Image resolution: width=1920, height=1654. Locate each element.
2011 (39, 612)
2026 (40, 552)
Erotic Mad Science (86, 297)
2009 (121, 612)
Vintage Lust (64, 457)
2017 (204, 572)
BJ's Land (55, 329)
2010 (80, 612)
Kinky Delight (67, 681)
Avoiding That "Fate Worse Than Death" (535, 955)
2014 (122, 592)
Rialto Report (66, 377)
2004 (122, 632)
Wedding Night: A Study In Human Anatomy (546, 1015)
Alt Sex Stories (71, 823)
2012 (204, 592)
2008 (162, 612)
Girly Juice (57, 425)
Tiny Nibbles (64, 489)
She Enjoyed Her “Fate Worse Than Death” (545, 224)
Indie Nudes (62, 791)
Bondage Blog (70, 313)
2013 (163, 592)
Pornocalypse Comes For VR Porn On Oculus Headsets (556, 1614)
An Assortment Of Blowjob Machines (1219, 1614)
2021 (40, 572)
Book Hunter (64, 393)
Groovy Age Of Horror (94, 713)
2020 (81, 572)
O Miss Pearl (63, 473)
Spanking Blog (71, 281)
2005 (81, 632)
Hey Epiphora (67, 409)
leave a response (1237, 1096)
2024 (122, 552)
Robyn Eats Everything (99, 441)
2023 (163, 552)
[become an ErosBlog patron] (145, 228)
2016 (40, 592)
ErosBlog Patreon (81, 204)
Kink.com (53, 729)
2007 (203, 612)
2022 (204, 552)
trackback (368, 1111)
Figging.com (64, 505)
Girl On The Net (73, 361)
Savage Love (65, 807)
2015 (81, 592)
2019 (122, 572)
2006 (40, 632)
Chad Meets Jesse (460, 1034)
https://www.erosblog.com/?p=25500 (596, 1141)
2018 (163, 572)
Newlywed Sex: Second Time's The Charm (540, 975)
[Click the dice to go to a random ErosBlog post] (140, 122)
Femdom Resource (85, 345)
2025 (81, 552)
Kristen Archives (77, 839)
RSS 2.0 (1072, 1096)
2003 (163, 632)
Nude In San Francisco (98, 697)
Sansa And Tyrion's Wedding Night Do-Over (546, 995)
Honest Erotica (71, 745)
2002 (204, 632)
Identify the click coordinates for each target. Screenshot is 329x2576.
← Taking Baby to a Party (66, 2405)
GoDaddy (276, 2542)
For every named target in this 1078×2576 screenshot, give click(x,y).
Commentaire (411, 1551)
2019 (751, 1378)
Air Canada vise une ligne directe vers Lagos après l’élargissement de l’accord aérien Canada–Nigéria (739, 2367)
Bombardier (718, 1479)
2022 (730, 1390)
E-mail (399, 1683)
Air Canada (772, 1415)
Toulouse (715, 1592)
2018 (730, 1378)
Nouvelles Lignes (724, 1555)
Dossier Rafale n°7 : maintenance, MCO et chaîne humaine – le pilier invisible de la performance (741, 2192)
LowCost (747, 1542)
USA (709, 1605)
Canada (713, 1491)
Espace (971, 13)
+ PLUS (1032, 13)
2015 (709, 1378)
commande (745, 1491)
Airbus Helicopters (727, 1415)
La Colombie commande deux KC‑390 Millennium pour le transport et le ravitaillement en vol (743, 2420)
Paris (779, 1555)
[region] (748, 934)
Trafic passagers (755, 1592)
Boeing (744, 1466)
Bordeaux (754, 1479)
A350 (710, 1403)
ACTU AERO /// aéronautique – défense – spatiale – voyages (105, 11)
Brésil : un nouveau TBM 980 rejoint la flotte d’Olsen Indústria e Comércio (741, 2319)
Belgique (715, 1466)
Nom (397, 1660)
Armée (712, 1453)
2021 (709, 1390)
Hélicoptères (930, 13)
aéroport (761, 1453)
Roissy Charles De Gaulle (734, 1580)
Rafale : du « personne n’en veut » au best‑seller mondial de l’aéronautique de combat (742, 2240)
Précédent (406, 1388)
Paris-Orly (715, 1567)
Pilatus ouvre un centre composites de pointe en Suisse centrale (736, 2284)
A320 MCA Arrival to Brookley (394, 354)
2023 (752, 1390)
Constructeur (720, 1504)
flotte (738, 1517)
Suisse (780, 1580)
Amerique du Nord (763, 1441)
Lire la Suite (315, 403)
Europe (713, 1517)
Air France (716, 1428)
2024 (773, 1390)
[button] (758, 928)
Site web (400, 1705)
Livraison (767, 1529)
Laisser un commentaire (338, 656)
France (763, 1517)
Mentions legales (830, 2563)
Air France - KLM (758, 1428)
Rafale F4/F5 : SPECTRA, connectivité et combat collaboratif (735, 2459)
* * * * *
The problem >>
Go through the material above and report each line containing "Than".

Written solution >>
Avoiding That "Fate Worse Than Death" (535, 955)
She Enjoyed Her “Fate Worse Than Death” (545, 224)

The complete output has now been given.